When a line in the records contains the string "computer", copy that line.
*** TASK DATA ***
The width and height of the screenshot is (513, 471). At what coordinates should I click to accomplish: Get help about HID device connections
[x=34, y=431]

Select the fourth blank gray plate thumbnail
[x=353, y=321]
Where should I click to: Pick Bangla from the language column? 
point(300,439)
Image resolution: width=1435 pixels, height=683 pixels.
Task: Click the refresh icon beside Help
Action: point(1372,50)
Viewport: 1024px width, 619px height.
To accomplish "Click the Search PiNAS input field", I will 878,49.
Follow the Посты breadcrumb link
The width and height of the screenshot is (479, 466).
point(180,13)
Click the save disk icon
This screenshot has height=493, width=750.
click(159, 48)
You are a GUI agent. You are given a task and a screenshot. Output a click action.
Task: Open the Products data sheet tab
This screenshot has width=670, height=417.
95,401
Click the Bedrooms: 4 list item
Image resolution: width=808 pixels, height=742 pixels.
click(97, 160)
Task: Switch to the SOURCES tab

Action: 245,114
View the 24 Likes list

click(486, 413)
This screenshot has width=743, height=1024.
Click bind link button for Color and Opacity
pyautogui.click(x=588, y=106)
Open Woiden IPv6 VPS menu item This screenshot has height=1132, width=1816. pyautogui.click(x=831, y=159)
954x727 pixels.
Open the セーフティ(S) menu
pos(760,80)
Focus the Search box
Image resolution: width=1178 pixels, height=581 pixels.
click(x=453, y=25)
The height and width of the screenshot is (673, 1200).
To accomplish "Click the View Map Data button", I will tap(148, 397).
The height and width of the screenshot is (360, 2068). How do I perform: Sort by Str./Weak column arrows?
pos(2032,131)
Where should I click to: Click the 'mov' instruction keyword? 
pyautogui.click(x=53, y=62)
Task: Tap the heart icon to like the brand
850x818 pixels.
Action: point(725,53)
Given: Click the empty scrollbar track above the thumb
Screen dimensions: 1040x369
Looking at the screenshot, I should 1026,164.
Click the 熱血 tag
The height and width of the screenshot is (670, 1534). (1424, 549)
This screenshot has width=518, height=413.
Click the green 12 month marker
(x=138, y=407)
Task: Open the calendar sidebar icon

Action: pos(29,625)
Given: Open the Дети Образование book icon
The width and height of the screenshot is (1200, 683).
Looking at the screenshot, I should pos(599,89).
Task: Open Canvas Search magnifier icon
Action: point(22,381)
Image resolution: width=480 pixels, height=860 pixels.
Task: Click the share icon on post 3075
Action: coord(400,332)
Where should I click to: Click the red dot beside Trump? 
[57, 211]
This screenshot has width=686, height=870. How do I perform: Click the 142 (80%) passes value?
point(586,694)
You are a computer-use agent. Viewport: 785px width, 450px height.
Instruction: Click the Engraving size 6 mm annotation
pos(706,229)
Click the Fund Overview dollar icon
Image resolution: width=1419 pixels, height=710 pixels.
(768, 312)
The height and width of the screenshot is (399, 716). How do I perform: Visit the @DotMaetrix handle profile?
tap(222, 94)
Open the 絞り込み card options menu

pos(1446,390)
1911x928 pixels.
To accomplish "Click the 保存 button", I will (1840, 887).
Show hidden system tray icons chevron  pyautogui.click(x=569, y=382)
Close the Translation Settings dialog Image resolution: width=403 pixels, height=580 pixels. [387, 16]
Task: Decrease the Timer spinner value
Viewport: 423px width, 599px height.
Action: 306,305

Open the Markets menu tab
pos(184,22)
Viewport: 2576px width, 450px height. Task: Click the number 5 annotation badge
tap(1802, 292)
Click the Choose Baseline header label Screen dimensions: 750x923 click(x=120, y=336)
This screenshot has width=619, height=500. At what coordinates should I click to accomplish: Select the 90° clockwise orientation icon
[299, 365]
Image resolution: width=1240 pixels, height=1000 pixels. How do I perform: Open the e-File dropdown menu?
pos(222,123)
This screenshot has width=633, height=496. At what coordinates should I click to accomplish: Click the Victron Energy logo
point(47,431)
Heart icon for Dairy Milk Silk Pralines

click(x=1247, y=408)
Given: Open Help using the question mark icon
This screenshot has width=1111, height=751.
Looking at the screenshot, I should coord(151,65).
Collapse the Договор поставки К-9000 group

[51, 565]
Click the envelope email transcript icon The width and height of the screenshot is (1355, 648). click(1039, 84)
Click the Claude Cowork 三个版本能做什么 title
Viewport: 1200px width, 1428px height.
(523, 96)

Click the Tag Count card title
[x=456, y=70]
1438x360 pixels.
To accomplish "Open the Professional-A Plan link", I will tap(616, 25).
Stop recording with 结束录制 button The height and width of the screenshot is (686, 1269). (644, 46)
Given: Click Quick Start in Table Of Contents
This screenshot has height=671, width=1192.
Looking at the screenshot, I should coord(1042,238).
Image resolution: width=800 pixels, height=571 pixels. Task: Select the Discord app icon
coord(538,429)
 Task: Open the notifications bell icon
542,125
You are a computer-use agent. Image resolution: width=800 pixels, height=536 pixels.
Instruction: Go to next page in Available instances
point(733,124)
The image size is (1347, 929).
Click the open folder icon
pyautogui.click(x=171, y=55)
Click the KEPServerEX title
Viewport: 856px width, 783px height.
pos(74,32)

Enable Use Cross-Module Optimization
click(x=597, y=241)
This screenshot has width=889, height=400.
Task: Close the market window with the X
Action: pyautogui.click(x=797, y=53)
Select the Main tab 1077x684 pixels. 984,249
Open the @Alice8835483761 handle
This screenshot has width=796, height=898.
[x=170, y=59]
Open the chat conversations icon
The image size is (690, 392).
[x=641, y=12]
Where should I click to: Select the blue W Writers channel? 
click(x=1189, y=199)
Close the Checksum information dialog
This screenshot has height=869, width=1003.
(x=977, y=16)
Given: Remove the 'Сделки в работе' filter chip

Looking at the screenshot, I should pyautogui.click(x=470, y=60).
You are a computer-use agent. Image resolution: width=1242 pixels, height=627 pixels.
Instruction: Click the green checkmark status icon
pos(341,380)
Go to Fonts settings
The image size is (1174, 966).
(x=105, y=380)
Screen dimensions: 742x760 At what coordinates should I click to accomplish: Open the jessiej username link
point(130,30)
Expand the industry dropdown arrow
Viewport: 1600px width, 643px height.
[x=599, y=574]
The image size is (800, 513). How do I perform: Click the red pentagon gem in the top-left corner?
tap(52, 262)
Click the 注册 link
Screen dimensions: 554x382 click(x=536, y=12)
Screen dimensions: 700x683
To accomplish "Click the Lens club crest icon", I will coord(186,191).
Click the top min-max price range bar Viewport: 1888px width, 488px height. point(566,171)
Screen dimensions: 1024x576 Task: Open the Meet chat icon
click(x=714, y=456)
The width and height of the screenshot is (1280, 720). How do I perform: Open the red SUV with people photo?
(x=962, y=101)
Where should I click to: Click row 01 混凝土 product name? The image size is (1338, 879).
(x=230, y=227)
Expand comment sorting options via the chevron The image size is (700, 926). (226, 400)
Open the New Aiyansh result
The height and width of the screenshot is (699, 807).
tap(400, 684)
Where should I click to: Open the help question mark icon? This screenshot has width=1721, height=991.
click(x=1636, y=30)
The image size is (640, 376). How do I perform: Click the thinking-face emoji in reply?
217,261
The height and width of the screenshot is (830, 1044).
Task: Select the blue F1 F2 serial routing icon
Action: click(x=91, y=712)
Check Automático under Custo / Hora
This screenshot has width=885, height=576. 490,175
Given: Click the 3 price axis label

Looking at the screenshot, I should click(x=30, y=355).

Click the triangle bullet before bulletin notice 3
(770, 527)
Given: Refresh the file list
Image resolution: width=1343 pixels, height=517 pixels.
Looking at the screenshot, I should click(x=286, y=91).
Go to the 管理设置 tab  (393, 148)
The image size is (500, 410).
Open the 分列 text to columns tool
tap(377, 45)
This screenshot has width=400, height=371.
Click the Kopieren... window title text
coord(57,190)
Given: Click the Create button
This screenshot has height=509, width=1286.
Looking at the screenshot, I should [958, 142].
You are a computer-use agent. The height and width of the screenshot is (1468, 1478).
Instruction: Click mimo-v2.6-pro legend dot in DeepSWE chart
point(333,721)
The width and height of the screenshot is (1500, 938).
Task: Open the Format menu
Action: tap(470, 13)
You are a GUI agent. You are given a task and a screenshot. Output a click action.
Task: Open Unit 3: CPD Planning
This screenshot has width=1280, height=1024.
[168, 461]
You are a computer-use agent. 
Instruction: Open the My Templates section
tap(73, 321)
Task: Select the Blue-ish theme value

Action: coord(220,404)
***
» **OUTPUT FOR THIS EXERCISE**:
You are a computer-use agent. Viewport: 785px width, 450px height.
You are a computer-use agent. Image resolution: width=800 pixels, height=536 pixels.
You are a computer-use agent. Image resolution: width=1242 pixels, height=627 pixels.
You are a computer-use agent. The height and width of the screenshot is (1468, 1478).
You are a computer-use agent. 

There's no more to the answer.